Андрей Хржановский поселил рисунки Бродского в петербургской среде.
Кадр из фильма «Полтора кота», ИТАР-ТАСС
В среду открывается международный кинофестиваль в Роттердаме. Одним из специальных событий фестиваля станет премьера фильма Андрея Хржановского «Полторы комнаты, или Сентиментальное путешествие на родину». Картина снималась семь лет, и уже мало кто верил, что она когда-нибудь будет закончена.
Когда Иосифа Бродского спросили, не собирается ли он посетить Россию, он ответил: «Если такое путешествие и состоялось бы, оно могло бы состояться только анонимно». Эта фраза плюс лирическое эссе поэта «Полторы комнаты» и стали отправной точкой в работе Юрия Арабова и Андрея Хржановского.

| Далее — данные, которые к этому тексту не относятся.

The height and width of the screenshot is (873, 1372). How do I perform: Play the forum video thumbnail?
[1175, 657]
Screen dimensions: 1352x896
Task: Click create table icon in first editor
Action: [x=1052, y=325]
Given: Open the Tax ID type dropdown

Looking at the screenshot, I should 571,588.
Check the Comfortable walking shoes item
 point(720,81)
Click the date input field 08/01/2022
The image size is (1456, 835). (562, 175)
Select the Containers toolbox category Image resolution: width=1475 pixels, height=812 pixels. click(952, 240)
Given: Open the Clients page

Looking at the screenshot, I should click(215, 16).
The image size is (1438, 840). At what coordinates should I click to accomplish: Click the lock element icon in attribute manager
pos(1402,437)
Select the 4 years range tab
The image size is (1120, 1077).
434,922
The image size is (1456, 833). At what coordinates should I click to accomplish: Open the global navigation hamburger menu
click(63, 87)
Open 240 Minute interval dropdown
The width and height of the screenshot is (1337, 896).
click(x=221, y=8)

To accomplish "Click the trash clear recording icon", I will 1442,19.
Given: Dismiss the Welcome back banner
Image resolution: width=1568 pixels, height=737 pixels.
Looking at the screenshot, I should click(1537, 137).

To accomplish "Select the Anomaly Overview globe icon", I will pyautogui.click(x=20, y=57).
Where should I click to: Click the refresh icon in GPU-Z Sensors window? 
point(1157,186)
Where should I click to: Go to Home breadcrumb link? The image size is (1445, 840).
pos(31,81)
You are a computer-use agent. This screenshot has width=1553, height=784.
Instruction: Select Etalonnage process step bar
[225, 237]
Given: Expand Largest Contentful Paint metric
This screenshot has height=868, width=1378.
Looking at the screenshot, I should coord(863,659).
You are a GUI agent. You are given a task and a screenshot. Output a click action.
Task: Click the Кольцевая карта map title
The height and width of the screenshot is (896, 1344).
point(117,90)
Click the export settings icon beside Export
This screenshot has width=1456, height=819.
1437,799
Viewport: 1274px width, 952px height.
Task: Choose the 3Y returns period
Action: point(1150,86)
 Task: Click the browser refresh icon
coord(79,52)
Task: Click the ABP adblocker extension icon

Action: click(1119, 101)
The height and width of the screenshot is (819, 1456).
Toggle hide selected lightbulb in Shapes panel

Лирическая, ироничная сказка о том, как это могло бы быть. Вот немолодой седой человек в шляпе-ведре садится на теплоход. Сходит с теплохода в Питере, потом на маленьком катерке плавает по Неве, по Фонтанке, ходит по улицам, вглядываясь в городскую суету то с восторгом, то с недоумением. Кто знает, как на самом деле смотрел бы нобелевский лауреат на родину, в которой ему было отказано 20 лет назад┘
Это фильм-воспоминание – о родителях, о тех самых полутора комнатах, что выделили Бродским в доме на Литейном. О «деле врачей». О смерти Сталина. О себе самом. О том, что казалось тогда непонятным и потому не очень страшным. Теперь мы знаем, что имелось в виду тогда под словом «космополит», а мальчик, услышав от мамы, что «скоро всех евреев будут переселять», представлял себе картинки одну смешнее другой. Например, летящие одну за другой куда-то за пределы страны скрипки, ноты, арфы┘
Свой фильм Хржановский посвятил памяти всех родителей. Родители Бродского – главные герои этой ленты, их глазами мы видим сначала мальчика Йосю, потом его же – студента, потом его же – нобелевского лауреата, вместе с ними слышим его голос в телефонной трубке. «Что ты там ешь, в этой Америке?» – обеспокоенно кричит в трубку мать (Алиса Фрейндлих), пытаясь одновременно услышать далекий голос ребенка и дать послушать отцу (Сергей Юрский). «Только что ел омаров», – докладывает сын. «Шура, мальчик там голодает – ты слышишь, он есть какую-то гадость!» Типичная еврейская мамаша из анекдотов. С этим немножко перебор – родители Бродского на экране очень трогательные, но порой излишне карикатурные. Притянув к себе все пространство фильма и все внимание зрителя, Фрейндлих и Юрский иногда увлекаются – и тогда испытываешь что-то вроде смущения или беспокойства, словно переласкали их, что ли, переборщили с нежностью, она то и дело неловкая какая-то получается, не совсем настоящая, киношная.
А потом понимаешь, что авторы фильма мастерски от всех этих претензий отгородились – дескать, мы снимали фильм всего лишь по лирическим эссе, по воспоминаниям, которые разве можно воссоздать зримо?